◆ **Required action**
If "computer" shows up in a line of the material, return that line.

◆ **Source data**
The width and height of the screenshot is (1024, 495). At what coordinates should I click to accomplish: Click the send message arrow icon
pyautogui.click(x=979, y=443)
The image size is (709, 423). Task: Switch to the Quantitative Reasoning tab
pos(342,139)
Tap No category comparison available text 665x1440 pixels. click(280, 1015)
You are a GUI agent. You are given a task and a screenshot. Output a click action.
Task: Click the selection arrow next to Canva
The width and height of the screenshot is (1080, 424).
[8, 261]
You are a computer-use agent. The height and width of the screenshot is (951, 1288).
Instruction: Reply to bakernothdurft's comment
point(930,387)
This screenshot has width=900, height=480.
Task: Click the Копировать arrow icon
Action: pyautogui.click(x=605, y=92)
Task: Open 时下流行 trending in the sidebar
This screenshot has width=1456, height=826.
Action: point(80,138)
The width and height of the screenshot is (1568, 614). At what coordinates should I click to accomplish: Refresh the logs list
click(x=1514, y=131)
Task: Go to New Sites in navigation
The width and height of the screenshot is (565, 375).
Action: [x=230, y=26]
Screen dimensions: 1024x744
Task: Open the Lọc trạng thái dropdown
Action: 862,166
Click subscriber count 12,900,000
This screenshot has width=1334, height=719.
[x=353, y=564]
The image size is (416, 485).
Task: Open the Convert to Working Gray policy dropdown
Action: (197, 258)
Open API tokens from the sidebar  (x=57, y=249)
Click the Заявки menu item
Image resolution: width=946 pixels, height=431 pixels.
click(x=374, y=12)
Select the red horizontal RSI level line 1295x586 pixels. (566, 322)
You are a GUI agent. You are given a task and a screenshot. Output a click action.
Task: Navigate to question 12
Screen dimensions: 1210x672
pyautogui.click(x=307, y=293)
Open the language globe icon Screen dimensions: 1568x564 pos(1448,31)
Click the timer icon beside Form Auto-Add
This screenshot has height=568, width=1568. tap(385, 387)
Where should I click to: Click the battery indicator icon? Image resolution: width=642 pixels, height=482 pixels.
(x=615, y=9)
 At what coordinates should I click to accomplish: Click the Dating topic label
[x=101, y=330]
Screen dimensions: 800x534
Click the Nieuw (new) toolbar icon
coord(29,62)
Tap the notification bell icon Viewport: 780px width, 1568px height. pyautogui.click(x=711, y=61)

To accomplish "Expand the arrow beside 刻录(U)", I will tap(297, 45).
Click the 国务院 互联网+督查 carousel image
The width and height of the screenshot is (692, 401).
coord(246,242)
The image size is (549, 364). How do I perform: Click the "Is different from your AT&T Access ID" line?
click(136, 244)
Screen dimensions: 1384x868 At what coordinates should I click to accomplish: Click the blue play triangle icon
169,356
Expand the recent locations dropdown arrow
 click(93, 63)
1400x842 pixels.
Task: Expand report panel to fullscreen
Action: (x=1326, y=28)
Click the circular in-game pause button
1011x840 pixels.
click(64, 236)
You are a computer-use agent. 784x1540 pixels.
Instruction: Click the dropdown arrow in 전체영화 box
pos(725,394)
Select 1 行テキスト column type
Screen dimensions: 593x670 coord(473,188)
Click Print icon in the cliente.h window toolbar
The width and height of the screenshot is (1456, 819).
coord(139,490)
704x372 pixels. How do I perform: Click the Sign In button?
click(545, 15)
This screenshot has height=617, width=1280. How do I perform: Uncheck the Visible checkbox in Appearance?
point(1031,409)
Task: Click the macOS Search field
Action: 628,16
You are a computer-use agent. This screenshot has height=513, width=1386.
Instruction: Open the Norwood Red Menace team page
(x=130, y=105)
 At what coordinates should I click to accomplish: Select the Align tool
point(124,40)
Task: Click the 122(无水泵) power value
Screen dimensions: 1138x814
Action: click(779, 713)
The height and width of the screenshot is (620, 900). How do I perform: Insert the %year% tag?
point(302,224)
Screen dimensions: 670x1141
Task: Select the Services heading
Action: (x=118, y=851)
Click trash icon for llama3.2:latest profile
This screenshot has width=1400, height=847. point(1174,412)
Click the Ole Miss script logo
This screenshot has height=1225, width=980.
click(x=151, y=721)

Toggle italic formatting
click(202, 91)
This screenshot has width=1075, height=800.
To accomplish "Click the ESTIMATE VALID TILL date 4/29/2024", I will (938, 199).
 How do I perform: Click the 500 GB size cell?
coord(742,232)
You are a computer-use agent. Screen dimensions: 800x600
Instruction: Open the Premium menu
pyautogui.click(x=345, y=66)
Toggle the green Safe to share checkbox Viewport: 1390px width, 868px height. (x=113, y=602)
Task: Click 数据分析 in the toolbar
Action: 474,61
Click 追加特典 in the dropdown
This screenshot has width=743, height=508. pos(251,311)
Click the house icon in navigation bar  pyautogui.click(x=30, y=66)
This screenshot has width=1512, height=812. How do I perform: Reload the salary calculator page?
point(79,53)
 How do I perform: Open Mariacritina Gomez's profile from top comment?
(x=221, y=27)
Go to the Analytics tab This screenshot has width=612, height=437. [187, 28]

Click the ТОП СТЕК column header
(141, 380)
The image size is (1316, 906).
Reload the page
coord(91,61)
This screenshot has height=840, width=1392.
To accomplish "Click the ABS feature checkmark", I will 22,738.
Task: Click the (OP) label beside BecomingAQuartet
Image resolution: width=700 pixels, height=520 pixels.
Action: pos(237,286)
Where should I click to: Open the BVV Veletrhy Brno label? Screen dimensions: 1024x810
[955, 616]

◆ **Problem solution**
You are a computer-use agent. The height and width of the screenshot is (951, 1288).
You are a computer-use agent. 784x1540 pixels.
You are a computer-use agent. This screenshot has height=513, width=1386.
You are a computer-use agent. Screen dimensions: 800x600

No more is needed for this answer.